DEBRA: Once my children were born, I became a full time mom. Probably about the time they were in middle school, I felt it was the right time to return to work. We were in England at the time, so I started working in the school cafeteria then. But when we moved back to the United States, because I have a psychology degree from Gallaudet University, I began working as a client advocate in a social service agency. Then I decided to return to school to get a degree in accounting. I have to admit, I’m not sure that was the wisest choice because eventually knowing my vision was going to change, how can I work with numbers and computer and small print, all of that? So that was a bit of a challenge. But I really enjoyed tutoring students who were learning ASL while I was there. So I actually went back to doing tutoring and teaching ASL and now I’m teaching ASL at The Lighthouse for the Blind. Some of those students are blind and hearing, some are sighted, but it’s really fun to work with them because they’re learning sign in order to communicate with their deaf and deaf-blind peers and other employees.
Then as I mentioned, I work with the Deaf-Blind Project with Washington Sensory and Disability Services and I love that.
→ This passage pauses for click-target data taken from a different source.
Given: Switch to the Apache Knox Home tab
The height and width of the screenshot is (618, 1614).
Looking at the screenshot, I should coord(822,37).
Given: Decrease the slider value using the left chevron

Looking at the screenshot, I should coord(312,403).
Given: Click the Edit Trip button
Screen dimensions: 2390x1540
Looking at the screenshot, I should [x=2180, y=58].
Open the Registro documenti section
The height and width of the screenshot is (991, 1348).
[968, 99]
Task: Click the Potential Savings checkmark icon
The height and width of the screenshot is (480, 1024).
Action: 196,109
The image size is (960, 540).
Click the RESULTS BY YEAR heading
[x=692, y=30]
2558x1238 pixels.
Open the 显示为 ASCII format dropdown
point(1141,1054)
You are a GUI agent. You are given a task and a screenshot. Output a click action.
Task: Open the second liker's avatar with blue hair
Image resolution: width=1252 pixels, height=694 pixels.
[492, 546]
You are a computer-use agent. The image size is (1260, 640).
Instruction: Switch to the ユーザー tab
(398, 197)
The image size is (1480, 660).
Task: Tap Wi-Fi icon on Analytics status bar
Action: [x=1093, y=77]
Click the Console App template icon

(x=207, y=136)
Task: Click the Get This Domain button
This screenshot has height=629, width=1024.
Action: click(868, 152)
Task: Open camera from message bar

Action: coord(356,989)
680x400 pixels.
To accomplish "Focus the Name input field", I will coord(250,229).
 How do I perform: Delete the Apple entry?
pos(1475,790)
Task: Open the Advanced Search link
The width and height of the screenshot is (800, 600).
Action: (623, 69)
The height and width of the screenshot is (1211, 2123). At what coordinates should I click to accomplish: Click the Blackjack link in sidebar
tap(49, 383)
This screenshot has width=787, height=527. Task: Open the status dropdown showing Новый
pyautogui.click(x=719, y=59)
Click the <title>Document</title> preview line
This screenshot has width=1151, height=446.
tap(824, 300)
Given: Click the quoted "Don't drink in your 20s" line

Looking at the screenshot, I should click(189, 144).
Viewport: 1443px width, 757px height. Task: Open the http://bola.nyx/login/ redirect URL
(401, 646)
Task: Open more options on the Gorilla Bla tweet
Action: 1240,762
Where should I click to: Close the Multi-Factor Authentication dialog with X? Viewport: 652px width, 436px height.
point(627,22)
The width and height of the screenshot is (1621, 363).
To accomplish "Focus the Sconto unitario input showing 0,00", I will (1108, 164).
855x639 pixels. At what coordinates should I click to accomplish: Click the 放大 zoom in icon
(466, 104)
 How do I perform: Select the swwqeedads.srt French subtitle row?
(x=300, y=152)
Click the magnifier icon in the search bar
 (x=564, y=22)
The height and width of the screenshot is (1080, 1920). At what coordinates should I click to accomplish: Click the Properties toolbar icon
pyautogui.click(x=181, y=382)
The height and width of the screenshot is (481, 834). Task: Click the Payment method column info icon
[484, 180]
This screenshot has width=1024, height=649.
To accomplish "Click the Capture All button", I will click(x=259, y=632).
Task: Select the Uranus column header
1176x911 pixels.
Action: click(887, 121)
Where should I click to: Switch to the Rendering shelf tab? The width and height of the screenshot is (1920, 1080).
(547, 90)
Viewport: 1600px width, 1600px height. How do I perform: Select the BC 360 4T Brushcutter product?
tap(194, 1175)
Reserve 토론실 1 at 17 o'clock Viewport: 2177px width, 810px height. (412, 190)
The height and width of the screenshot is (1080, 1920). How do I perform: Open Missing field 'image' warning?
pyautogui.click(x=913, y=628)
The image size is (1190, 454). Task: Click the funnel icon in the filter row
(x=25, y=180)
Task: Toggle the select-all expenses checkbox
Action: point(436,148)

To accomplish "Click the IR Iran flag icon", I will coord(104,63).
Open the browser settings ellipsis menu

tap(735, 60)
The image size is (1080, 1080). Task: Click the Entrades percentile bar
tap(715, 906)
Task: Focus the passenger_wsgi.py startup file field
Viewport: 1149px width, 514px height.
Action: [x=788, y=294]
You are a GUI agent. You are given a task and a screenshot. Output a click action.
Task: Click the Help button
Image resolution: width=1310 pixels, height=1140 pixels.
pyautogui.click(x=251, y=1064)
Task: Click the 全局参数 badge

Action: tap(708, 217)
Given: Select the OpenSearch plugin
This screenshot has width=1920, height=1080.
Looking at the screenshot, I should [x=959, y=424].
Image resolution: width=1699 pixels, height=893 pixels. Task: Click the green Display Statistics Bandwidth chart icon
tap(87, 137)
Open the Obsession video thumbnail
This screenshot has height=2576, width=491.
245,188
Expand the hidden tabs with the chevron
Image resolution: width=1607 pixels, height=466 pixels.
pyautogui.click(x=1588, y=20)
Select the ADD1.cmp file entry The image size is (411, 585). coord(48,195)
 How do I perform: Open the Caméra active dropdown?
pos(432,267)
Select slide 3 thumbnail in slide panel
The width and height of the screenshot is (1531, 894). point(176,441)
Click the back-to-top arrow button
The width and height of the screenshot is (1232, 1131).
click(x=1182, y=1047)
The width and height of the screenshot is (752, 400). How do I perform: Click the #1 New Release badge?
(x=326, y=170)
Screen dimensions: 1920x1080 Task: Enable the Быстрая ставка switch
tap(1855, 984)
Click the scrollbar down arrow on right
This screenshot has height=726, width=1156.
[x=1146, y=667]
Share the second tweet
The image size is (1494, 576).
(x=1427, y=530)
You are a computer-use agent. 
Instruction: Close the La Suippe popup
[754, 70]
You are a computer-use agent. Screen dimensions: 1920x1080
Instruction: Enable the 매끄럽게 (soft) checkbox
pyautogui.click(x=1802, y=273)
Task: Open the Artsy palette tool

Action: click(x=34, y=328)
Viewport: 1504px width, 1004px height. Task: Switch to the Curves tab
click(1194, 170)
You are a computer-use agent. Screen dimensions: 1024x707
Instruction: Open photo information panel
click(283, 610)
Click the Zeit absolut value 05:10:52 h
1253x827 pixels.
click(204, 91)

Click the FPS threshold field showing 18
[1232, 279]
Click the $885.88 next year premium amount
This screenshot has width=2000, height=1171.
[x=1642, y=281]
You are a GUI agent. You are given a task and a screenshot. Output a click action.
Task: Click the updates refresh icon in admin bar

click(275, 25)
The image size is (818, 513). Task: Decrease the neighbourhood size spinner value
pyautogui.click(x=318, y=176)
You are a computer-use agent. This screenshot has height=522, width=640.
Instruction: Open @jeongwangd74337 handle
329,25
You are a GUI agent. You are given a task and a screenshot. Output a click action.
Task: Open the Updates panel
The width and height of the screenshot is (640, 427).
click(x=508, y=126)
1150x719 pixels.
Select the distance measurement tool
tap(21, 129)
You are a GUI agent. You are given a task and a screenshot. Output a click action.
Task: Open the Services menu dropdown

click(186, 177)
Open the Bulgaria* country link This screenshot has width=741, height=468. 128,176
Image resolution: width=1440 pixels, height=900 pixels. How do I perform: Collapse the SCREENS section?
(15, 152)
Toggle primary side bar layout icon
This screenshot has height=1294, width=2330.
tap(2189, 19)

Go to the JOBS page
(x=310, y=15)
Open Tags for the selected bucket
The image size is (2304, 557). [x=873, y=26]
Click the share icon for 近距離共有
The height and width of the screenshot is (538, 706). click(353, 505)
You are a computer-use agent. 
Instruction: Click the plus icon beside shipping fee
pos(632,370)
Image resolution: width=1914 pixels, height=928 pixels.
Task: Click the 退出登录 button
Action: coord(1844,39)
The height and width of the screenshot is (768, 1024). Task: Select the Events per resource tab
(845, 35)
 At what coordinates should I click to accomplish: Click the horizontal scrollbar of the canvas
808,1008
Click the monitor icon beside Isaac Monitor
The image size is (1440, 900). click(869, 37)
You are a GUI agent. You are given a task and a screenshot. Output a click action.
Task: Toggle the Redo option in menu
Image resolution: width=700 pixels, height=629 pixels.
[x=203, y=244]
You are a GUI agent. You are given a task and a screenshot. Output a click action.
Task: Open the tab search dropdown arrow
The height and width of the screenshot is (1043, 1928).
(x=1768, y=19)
And the Office of Deaf and Hard of Hearing, the state office, on occasion will reach out to me and ask if I’m willing to or provide SSP training to those people who want to learn to be SSPs. And then also for people who are interested in becoming volunteer SSPs, I might just go and teach them one-on-one directly or with a group. So more and more of my work is really focused on deaf-blind people and deaf-blind issues now.
Now that I identify as a deaf-blind person, I’m much more aware of where those access points for me are, specifically when talking about tactile issues. Recently there was an art museum display with LEGOs and I had asked one of the people working there if myself or other deaf-blind people were able to actually touch the art and they told us, “No.” That’s a huge barrier, right? Some places are not tactile friendly. If you go into a jewelry store or something, everything is behind a locked case. If you can’t see it, the only way to access it is by touching it. And you may ask the employee if you can touch it, but there’s often signs that say, “Do not touch,” which is very frustrating. That’s become more and more of a frustration and a barrier for me as a deaf-blind person is wanting to experience the world but not being able to touch things. So we have to come up with other creative ways of providing touch access to deaf-blind people, and I would encourage parents to do more advocacy on behalf of their deaf-blind children because giving a description of visual information is not giving full access. So I would encourage parents to really speak to the people in charge and help make a change.